Other algorithms like min-heap and max-heap could also work, but the time complexity would be O(nlog(n)).
I appreciate your help in advance. This is a practice question from Meta’s interview preparation website. I have solved it, but I wonder if any optimization can be done.
Question:
Is there a way to solve the following problem with a time complexity of O(n)?
Problem Description:
You have been given an array nums of type int. Write a program that
returns the bool type as the return value of the solution function to
determine whether it is possible to split nums into two arrays A and B
such that the following two conditions are satisfied.
- The sum of the respective array elements of A and B is equal.

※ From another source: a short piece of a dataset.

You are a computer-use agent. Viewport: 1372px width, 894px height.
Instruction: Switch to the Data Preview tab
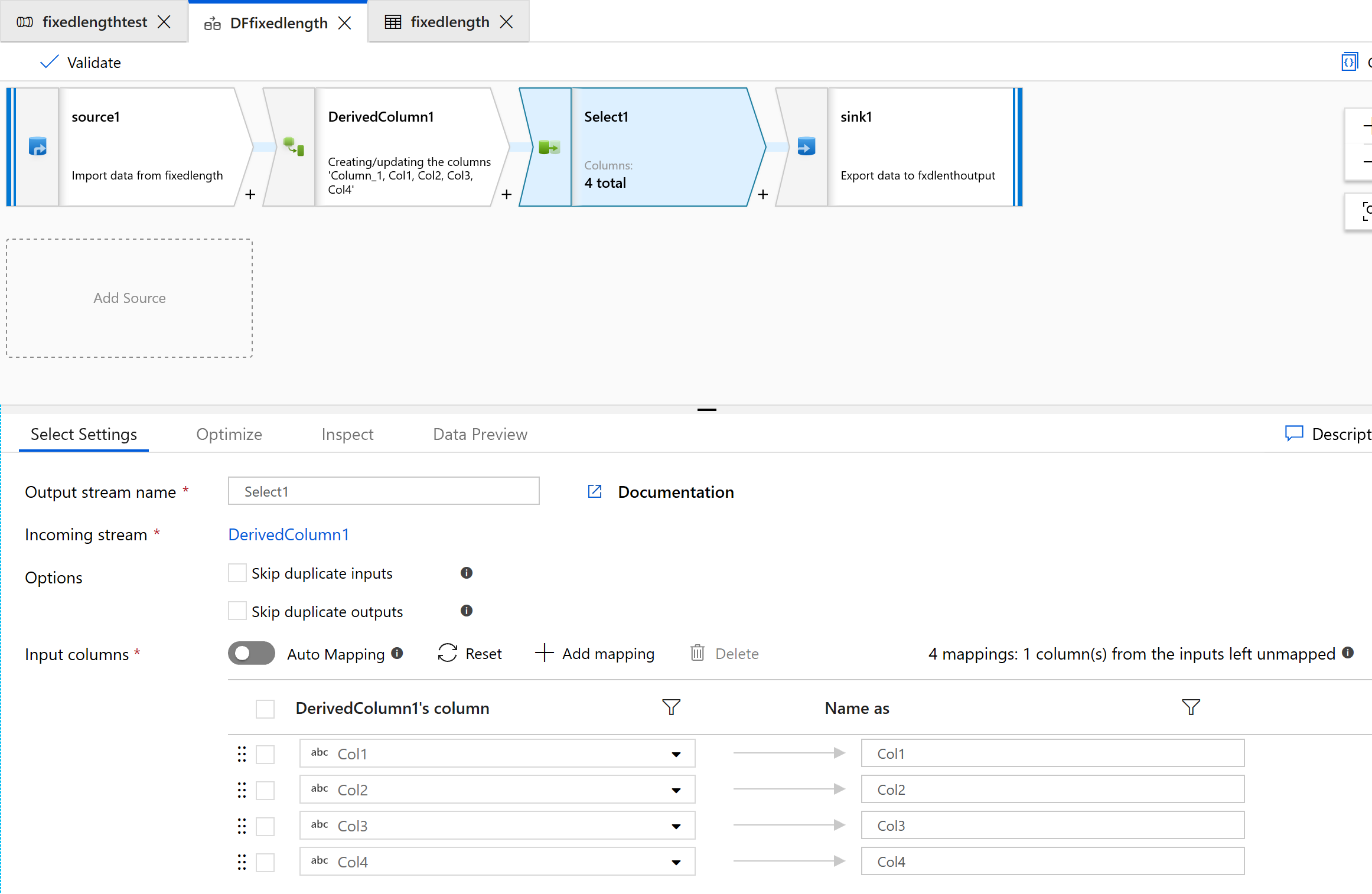(x=480, y=434)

- All the array elements in A are strictly smaller than all the array elements in B.
Examples:
nums = [1,5,7,1] -> true since A = [1,1,5], B = [7]
nums = [12,7,6,7,6] -> false since A = [6,6,7], B = [7,12] failed the 2nd
requirement
What I have tried:
I have used the sort function in Python, which has a time complexity of O(nlog(n)).
from typing import List
def solution(nums: List[int]) -> bool:
total_sum = sum(nums)
# If the total sum of the array is 0 or an odd number,
# it is impossible to have array A and array B equal.

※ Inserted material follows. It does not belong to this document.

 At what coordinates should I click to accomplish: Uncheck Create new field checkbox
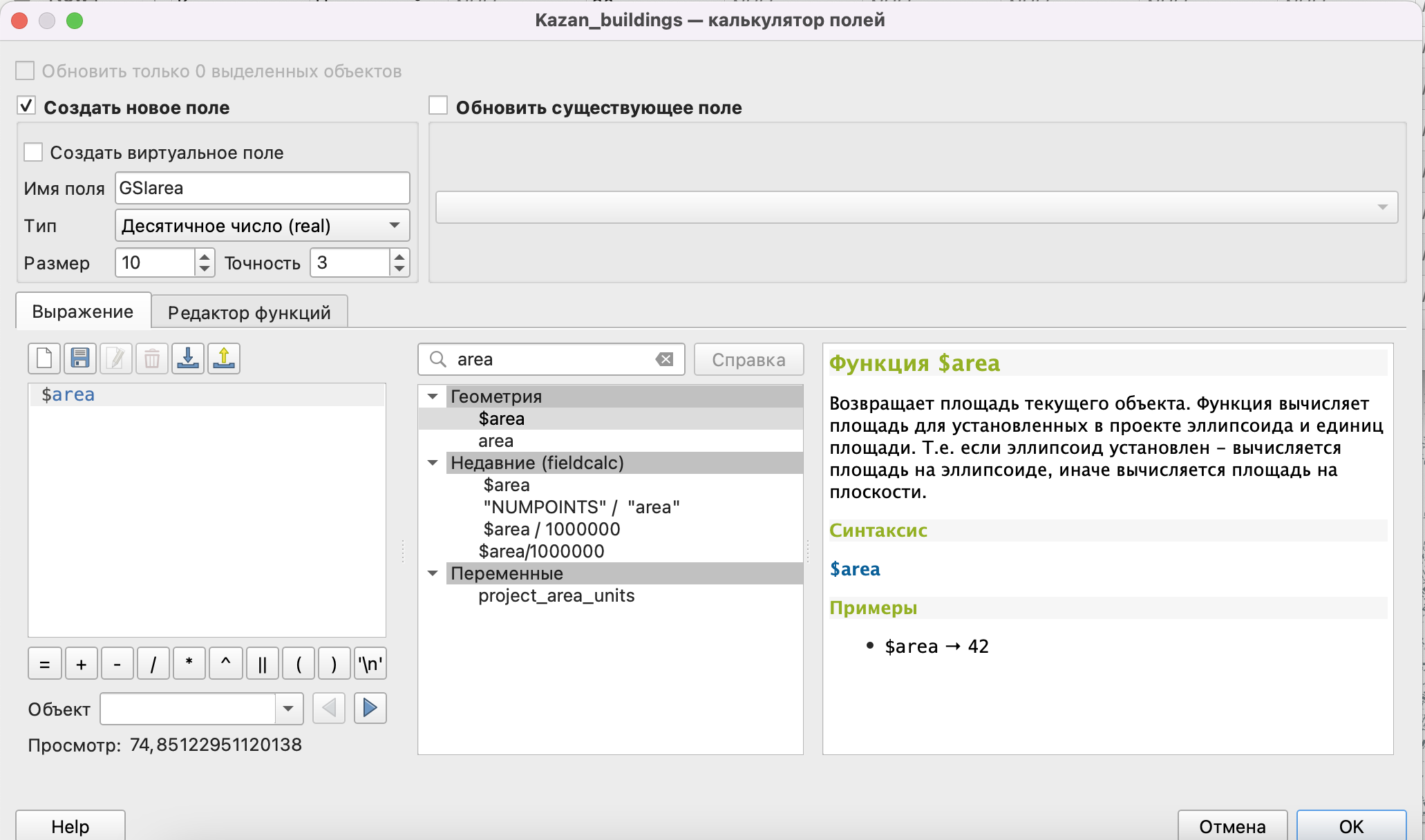click(26, 106)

if total_sum % 2 or total_sum == 0:
return False
nums.sort()
curr_sum, i = total_sum, 0
while curr_sum > total_sum // 2:
curr_sum -= nums[i]
i += 1
if curr_sum == total_sum // 2 and nums[i] != nums[i - 1]:
return True
return False
For what it’s worth, you can modify QuickSelect to get a with-high-probability and expected O(n)-time algorithm, though Python’s sort is so fast that it hardly seems like a good idea. Deterministic O(n) is possible and left as an easy exercise to the reader familiar with selection algorithms (but the constant factor is even worse, so…).
import random
def can_partition(nums, a_sum=0, b_sum=0):
if not nums:
# True makes more sense here, but whatever
return False
pivot = random.choice(nums)
less = sum(n for n in nums if n < pivot)
equal = sum(n for n in nums if n == pivot)
greater = sum(n for n in nums if n > pivot)
a_ext = a_sum + less
b_ext = greater + b_sum
if abs(a_ext - b_ext) == equal:
return True
elif a_ext < b_ext:
return can_partition([n for n in nums if n > pivot], a_ext + equal, b_sum)
else:
return can_partition([n for n in nums if n < pivot], a_sum, equal + b_ext)
print(can_partition([1, 5, 7, 1]))
print(can_partition([12, 7, 6, 7, 6]))
Quickselect can potentially bring down the time complexity to O(n) just like David Eisenstat said… However, beyond algorithm consideration, sorting is probably faster than quickselect in real practice.
Other algorithms like min-heap and max-heap could also work, but the time complexity would be O(nlog(n)).